Three years earlier, in January 2022, Malema and the EFF organised inspections of restaurants at Johannesburg’s Mall of Africa to scrutinise what it called “the employment ratio between South African citizens and foreign nationals.” These methods inspired the vigilante tactics later taken up by Operation Dudula and March and March, to raid workplaces and prevent migrants from accessing schools and hospitals.
Long before the ANC assumed office, and before the formal establishment of apartheid, the South African ruling class relied on racial and national divisions to preserve capitalist rule. The 1913 Natives Land Act restricted African access to land and entrenched territorial segregation and labour control. The 1922 Rand Revolt was followed by the consolidation of the racial colour bar in mining. In 1946, the largest African mineworkers’ strike to that point was brutally suppressed by police violence, clearing the way for the National Party’s formalisation of apartheid after 1948.

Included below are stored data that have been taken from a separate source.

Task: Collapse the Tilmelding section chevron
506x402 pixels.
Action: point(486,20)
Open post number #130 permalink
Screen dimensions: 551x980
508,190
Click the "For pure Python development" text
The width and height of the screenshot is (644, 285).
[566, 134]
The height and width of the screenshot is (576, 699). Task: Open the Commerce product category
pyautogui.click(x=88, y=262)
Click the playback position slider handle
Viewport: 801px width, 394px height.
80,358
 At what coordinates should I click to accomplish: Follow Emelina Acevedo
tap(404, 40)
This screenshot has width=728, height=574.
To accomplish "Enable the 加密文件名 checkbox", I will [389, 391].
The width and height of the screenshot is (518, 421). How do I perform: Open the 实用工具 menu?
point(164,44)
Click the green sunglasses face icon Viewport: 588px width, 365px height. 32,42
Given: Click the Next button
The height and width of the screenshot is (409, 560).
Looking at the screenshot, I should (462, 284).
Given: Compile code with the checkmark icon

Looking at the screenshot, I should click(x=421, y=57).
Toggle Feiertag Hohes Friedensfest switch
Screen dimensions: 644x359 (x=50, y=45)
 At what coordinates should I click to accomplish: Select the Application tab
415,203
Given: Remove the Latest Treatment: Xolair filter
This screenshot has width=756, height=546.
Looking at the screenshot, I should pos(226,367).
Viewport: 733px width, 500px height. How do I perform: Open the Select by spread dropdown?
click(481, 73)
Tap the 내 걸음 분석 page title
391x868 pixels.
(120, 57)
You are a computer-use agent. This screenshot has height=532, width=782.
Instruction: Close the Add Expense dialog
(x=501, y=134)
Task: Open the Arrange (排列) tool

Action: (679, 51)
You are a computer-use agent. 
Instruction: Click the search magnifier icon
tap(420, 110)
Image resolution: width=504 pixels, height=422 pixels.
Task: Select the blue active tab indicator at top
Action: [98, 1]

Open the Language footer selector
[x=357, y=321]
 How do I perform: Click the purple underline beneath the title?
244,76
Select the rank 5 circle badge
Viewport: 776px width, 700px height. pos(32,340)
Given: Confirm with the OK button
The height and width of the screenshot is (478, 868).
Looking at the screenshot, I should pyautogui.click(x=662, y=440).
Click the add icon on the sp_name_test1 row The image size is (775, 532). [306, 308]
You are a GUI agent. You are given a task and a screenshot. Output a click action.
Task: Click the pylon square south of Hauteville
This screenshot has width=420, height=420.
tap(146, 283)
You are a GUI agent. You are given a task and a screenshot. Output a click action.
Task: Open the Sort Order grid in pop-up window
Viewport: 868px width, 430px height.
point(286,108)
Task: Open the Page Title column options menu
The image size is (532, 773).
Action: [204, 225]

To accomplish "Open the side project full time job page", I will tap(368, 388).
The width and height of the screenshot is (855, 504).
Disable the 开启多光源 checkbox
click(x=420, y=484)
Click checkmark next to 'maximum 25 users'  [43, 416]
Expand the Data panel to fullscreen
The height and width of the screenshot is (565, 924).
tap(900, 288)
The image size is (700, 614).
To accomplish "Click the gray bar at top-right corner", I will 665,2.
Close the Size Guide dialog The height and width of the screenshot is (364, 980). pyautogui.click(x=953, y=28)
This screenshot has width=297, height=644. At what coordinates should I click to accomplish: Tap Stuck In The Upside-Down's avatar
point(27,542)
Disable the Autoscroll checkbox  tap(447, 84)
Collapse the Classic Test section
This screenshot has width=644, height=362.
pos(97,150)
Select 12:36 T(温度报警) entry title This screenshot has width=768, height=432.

At each of these turning points, the ruling class answered the danger of a unified movement of the working class by deepening racial and national antagonisms. The pogroms of the past two months are a continuation of this class strategy.
The way forward lies in the independent political mobilisation of South African and migrant workers alike against the capitalist system, the state apparatus of repression and every party that defends them. Only a socialist and internationalist movement, uniting workers across national, racial and ethnic lines in a common struggle for decent jobs, housing, healthcare and social equality, can put an end to the cycle of xenophobic violence once and for all.